What this task involves
Go through the records and tally the lines that include the word "pixels". The answer is that total alone.

Records shown
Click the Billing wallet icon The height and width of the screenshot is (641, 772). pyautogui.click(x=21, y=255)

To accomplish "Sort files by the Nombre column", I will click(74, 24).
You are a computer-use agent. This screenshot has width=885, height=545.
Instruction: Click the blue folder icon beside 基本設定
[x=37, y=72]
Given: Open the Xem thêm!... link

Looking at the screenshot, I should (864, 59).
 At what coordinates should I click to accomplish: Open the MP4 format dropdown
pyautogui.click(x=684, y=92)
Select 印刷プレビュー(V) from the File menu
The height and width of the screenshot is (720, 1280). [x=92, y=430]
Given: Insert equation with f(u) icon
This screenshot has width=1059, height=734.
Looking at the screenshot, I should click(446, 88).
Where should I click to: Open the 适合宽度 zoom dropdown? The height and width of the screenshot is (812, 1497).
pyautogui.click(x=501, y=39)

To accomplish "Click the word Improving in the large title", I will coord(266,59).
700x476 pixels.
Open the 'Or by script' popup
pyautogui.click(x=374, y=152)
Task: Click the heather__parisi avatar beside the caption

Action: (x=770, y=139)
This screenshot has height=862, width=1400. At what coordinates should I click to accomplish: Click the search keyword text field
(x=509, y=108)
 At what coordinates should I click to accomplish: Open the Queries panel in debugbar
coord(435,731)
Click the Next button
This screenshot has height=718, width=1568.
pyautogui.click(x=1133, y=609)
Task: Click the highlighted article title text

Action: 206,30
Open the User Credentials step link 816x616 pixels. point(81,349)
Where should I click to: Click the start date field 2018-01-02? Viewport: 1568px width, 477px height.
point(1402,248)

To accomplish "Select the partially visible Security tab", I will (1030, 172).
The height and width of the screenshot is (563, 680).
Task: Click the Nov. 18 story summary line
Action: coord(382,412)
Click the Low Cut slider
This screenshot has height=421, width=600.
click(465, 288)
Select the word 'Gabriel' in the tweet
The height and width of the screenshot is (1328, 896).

Result
2